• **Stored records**
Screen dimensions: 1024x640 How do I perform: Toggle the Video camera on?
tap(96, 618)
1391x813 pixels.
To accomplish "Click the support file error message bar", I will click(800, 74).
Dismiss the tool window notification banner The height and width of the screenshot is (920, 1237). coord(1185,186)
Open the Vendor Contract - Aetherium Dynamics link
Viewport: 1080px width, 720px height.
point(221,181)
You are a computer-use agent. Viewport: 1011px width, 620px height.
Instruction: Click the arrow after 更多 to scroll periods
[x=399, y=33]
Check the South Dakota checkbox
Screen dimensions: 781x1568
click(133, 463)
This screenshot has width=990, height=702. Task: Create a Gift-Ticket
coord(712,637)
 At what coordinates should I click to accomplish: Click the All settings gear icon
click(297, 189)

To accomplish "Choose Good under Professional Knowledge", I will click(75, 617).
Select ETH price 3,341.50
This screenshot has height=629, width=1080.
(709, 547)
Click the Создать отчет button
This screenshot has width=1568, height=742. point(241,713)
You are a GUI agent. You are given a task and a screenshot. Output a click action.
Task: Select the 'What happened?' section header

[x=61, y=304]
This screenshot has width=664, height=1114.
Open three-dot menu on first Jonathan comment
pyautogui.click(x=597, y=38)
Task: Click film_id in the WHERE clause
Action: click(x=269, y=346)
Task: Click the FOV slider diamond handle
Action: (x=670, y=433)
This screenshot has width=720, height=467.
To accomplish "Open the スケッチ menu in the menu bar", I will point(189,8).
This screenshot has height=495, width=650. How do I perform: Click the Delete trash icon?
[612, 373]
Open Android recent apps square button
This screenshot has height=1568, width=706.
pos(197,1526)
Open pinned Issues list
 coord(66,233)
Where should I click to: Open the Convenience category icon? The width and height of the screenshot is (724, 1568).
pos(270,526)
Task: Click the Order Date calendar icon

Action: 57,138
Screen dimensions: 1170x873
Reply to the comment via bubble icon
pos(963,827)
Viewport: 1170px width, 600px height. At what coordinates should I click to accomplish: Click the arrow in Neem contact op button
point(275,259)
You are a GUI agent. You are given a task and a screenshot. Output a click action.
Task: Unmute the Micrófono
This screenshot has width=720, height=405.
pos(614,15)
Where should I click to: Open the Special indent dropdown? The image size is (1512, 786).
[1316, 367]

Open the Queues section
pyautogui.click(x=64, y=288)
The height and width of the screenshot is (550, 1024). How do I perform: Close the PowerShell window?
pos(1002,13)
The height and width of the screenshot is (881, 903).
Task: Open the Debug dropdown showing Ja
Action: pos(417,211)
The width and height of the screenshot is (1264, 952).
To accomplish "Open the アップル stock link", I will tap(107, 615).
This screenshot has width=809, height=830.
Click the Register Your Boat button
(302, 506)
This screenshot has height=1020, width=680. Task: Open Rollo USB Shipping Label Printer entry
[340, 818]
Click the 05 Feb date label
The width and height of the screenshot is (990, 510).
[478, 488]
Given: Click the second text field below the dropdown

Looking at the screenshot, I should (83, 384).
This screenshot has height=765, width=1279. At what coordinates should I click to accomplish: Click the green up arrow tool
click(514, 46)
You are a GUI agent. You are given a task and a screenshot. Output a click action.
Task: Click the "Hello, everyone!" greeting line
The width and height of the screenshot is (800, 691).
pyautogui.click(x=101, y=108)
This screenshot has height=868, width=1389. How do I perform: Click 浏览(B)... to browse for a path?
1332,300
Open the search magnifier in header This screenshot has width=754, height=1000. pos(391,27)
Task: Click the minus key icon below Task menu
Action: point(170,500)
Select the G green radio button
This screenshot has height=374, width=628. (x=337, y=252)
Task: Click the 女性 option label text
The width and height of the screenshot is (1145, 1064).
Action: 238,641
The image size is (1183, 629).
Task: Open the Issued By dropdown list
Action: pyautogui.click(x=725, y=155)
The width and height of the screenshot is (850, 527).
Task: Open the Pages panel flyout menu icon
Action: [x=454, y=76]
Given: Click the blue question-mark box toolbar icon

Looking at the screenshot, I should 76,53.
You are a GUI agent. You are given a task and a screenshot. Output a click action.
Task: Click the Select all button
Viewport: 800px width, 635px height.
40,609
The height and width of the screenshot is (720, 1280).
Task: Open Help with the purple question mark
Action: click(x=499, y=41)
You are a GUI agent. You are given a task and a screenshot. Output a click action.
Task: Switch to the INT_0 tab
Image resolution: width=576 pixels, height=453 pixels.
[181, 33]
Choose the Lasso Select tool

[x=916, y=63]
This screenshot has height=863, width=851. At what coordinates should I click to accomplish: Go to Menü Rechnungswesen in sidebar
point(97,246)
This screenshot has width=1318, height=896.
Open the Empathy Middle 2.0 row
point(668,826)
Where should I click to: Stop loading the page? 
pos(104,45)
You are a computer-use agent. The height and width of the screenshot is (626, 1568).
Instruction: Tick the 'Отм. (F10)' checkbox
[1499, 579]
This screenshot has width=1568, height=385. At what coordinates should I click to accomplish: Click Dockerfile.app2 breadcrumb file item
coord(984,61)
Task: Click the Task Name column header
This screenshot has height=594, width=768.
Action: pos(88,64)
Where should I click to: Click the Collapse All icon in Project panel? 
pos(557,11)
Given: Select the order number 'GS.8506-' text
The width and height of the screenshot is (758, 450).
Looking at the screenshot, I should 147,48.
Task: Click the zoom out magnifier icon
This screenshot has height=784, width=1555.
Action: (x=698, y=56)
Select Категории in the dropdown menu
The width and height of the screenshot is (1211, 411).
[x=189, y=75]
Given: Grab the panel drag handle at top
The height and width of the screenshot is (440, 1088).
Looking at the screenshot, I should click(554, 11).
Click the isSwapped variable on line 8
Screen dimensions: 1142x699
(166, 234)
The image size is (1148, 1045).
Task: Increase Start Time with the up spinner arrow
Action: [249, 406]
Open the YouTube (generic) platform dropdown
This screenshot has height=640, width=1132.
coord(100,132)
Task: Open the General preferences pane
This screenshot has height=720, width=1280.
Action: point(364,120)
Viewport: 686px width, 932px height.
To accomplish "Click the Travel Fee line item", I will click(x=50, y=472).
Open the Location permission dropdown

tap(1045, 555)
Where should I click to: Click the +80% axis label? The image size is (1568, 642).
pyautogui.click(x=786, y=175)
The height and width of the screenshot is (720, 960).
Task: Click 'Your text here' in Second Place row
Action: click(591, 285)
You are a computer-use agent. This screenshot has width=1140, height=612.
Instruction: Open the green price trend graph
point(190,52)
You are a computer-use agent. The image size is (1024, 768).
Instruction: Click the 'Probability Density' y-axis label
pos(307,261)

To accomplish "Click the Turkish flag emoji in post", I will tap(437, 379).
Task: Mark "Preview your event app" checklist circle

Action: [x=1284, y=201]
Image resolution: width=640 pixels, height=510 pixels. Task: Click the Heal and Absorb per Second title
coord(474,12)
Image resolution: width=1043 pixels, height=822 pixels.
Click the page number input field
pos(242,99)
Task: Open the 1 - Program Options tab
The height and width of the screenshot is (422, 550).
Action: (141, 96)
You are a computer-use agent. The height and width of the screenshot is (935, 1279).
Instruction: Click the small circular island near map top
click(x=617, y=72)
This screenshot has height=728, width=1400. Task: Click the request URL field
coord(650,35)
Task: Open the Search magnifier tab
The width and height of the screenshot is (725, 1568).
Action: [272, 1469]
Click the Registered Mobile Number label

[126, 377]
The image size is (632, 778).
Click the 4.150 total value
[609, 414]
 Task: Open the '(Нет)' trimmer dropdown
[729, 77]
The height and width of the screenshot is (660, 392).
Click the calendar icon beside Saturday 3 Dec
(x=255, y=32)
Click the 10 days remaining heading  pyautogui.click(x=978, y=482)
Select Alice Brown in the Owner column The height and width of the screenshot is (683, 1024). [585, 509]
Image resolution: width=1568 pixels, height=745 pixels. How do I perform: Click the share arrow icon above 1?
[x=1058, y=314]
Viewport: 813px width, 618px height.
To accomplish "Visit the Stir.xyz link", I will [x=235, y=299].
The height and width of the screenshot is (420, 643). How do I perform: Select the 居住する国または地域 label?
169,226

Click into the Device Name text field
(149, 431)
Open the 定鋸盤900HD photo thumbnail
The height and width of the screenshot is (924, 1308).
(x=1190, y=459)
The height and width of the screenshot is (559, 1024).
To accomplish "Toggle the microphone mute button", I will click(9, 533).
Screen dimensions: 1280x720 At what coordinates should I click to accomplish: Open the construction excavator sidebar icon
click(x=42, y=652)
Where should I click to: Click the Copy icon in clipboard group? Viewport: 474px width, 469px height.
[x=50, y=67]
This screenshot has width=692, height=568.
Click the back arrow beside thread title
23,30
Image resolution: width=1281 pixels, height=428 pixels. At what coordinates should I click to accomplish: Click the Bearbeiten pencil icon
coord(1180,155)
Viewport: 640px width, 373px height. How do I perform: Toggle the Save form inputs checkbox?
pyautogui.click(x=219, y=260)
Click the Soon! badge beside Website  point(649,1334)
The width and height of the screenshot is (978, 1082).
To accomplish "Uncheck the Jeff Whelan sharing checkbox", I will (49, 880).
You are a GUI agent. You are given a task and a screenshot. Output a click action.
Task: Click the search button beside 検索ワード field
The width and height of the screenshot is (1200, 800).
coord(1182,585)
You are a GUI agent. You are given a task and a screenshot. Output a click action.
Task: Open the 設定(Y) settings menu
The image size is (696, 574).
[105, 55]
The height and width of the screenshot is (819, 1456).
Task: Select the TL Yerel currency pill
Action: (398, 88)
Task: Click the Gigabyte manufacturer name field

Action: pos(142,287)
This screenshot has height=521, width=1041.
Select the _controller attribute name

• **About this task**
All that is needed is the exact run of lines above from the line containing "Task: Click the search" through the line containing "Task: Open the 設定(Y) settings menu", both of them included.

• **Written answer**
Task: Click the search button beside 検索ワード field
The width and height of the screenshot is (1200, 800).
coord(1182,585)
You are a GUI agent. You are given a task and a screenshot. Output a click action.
Task: Open the 設定(Y) settings menu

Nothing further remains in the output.